Once you have read the data below, print all of it exactly.

*** Exercise materials ***

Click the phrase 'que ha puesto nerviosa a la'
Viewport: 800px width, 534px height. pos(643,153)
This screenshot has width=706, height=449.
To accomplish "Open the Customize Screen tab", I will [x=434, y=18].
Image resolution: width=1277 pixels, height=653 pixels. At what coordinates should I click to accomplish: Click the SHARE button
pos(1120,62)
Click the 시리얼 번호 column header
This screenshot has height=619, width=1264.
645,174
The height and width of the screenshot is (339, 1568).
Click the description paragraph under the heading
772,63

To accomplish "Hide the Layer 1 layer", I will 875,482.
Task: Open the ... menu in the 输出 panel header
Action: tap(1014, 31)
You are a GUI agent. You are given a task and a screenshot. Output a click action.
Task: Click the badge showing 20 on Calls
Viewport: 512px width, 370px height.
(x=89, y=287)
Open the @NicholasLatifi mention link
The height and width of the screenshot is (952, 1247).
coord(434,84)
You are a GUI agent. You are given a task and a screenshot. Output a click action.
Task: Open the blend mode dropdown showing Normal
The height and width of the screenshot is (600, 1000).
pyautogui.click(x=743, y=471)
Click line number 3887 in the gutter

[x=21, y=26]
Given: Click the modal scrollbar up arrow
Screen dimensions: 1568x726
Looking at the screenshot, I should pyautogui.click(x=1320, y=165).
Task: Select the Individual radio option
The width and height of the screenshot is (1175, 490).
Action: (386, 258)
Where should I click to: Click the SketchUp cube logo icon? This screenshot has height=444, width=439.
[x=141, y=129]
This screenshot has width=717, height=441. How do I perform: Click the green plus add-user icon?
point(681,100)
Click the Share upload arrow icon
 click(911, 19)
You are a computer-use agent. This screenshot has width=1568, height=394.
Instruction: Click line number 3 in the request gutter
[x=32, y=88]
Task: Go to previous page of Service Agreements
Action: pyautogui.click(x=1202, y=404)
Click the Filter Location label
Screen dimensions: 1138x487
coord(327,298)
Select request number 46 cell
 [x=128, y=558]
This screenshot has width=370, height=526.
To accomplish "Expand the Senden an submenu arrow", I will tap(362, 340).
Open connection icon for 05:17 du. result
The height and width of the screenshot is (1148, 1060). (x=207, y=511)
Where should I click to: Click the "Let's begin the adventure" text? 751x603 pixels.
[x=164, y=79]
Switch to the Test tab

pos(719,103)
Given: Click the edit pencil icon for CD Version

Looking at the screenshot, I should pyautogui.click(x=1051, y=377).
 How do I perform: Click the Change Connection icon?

*** End of Exercise materials ***

* [Answer section]
Click the phrase 'que ha puesto nerviosa a la'
Viewport: 800px width, 534px height. pos(643,153)
This screenshot has width=706, height=449.
To accomplish "Open the Customize Screen tab", I will [x=434, y=18].
Image resolution: width=1277 pixels, height=653 pixels. At what coordinates should I click to accomplish: Click the SHARE button
pos(1120,62)
Click the 시리얼 번호 column header
This screenshot has height=619, width=1264.
645,174
The height and width of the screenshot is (339, 1568).
Click the description paragraph under the heading
772,63

To accomplish "Hide the Layer 1 layer", I will 875,482.
Task: Open the ... menu in the 输出 panel header
Action: tap(1014, 31)
You are a GUI agent. You are given a task and a screenshot. Output a click action.
Task: Click the badge showing 20 on Calls
Viewport: 512px width, 370px height.
(x=89, y=287)
Open the @NicholasLatifi mention link
The height and width of the screenshot is (952, 1247).
coord(434,84)
You are a GUI agent. You are given a task and a screenshot. Output a click action.
Task: Open the blend mode dropdown showing Normal
The height and width of the screenshot is (600, 1000).
pyautogui.click(x=743, y=471)
Click line number 3887 in the gutter

[x=21, y=26]
Given: Click the modal scrollbar up arrow
Screen dimensions: 1568x726
Looking at the screenshot, I should pyautogui.click(x=1320, y=165).
Task: Select the Individual radio option
The width and height of the screenshot is (1175, 490).
Action: (386, 258)
Where should I click to: Click the SketchUp cube logo icon? This screenshot has height=444, width=439.
[x=141, y=129]
This screenshot has width=717, height=441. How do I perform: Click the green plus add-user icon?
point(681,100)
Click the Share upload arrow icon
 click(911, 19)
You are a computer-use agent. This screenshot has width=1568, height=394.
Instruction: Click line number 3 in the request gutter
[x=32, y=88]
Task: Go to previous page of Service Agreements
Action: pyautogui.click(x=1202, y=404)
Click the Filter Location label
Screen dimensions: 1138x487
coord(327,298)
Select request number 46 cell
 [x=128, y=558]
This screenshot has width=370, height=526.
To accomplish "Expand the Senden an submenu arrow", I will tap(362, 340).
Open connection icon for 05:17 du. result
The height and width of the screenshot is (1148, 1060). (x=207, y=511)
Where should I click to: Click the "Let's begin the adventure" text? 751x603 pixels.
[x=164, y=79]
Switch to the Test tab

pos(719,103)
Given: Click the edit pencil icon for CD Version

Looking at the screenshot, I should pyautogui.click(x=1051, y=377).
 How do I perform: Click the Change Connection icon?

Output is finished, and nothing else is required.